Sbalorditivo poi è stato il gesto fatto dai colleghi della Salsi in consiglio comunale. Massimo Bugani e Marco Piazza, gli altri due eletti col M5S a Bologna, all’indomani della scomunica di Grillo hanno deciso di cambiare posto in aula. Bugani, allontanandosi dalla collega, ha scandito: “Io credo che per me parlino la mia storia, la mia vita e il mio impegno in questi temi anche all’interno del Consiglio comunale – dice – ma ci sono momenti davvero dolorosissimi nella vita, in cui si deve osservare il mondo da un diverso punto di vista, pagandone anche magari le conseguenze. Questo per è uno di quei momenti”. Cosa intendesse non è chiaro, ma evidentemente riteneva di dover dire qualcosa per far capire che non stava andando in bagno.

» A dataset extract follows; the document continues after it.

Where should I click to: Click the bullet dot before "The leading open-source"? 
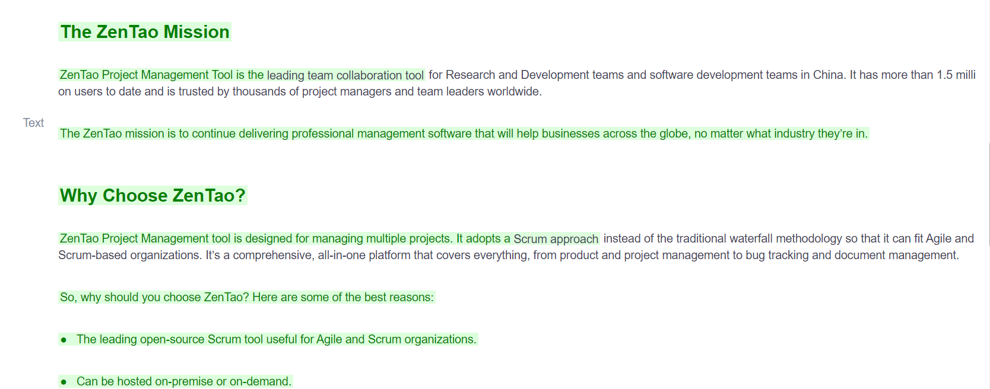point(64,340)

Lui e Piazza si sono alzati dalle sedie che occupavano vicino alla reietta e si sono accomodati all’altro capo dell’aula (vicino al Pdl) pur di non starle vicino nemmeno fisicamente. Schifati. Asserendo di fatto con il loro gesto che la “colpa” della Salsi e la sua conseguente diversità arrivavano a toccare il piano fisico, quasi fosse un morbo, relegandola all’isolamento, ad un posto diverso dove sedersi come gli americani dei tempi della segregazione razziale o i sudafricani dell’apartheid. Non c’entra nulla in questo caso la razza, ma il non voler sedere vicino ad un “negro” o a qualcuno che la pensa diversamente sono figli dello stesso identico modo di ragionare e agire.

Passa in questo caso in secondo piano il fatto che, piaccia o meno a Grillo e ai suoi, il confronto, anche televisivo, fa parte della vita dei politici. E non solo per vanità di questi, che sovente esiste, ma perché la televisione è la piazza, l’agorà di oggi. Lo è anche la rete, luogo prediletto di quel predicatore che solo qualche anno fa sfasciava pc sui palchi perché simbolo del male, ma non solo lei. O almeno non ancora.

Dopo aver stilato un vademecum su come i giornali e i giornalisti devono comportarsi con loro, circola ora un elenco di giornali e programmi buoni e cattivi, distinguendo quelli cioè con cui Grillo e i suoi possono relazionarsi e quali no. Quello della Salsi è un caso singolo, e la consigliera bolognese non è certo una martire, ma la somma dei vari pezzi, dei vari comportamenti danno una cifra di quella che è la natura del Movimento 5 Stelle. Un movimento nato per essere contro, per denunciare i mali e le storture (non pochi) della politica italiana, ma un movimento che procede spedito verso il populismo e nulla più: in fondo e purtroppo solo una nuovissima forma di un evergreen della storia e della politica.

Parla di ostracismo Merlo nel titolo, ma nel commento le critiche ai grillini non mancano, anzi. E la sua chiusura merita di essere citata: “Così il grillismo da mediocrità dispettosa sta mutandosi in populismo velenoso. L’originaria comicità è diventata ferocia contro il dissenso. Scriveva Rimbuad: “… avverto la ferocia del sorriso idiota””.